ANNECY (AFP) — Deux cadres d'un hypermarché Carrefour à Sallanches (Haute-Savoie), soupçonnés de s'en être pris pendant près d'un an à un salarié du magasin, comparaissent jeudi pour harcèlement moral devant le tribunal correctionnel de Bonneville.
Ces deux cadres sont poursuivis pour avoir harcelé un chef de rayon, Stéphane Tagliavacca, 40 ans, dont la plainte déposée contre eux en juillet 2002 est à l'origine de l'enquête et du procès.
M. Tagliavacca reproche à son supérieur, Christian Rivat, un chef de secteur de 47 ans, de lui avoir adressé des critiques incessantes, espionné, suivi partout y compris "jusqu'à la porte des toilettes", supprimé des congés et appelé régulièrement chez lui pour lui demander de rendre des comptes.

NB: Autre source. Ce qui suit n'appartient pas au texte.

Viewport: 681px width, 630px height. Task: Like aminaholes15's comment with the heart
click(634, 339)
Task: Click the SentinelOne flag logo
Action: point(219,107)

Le directeur de l'hypermarché, Victor Massacrier, 46 ans, par la suite licencié en 2003, relayait ensuite les reproches de son chef de secteur en convoquant M. Tagliavacca parfois "une à deux fois par semaine", selon le plaignant.
M. Tagliavacca a pu fournir à la justice plusieurs attestations de salariés du magasin témoignant des critiques et des pressions dont il a fait l'objet.
"Trop souvent des plaintes pour harcèlement sont classées sans suite car les dossiers manquent de preuves matérielles. Lorsque les salariés sont amenés à demander des témoignages à des collègues, 95% d'entre eux refusent", a expliqué à l'AFP le président de l'association Harcèlement moral stop, Loïc Scoarnec.
Les intéressés nient les faits, M. Rivat attribuant la "tension nerveuse régnant au sein du magasin aux exigences accrues du directeur M. Massacrier, ainsi qu'à la nature des relations professionnelles dans la grande distribution", selon l'ordonnance de renvoi.
M. Tagliavacca, tombé dans un état anxieux et dépressif, à la suite de cette situation professionnelle, a été pendant 14 mois en arrêt de travail que la sécurité sociale a reconnu comme un "accident du travail provoqué par un harcèlement moral ayant entraîné des troubles psychologiques", selon l'intéressé.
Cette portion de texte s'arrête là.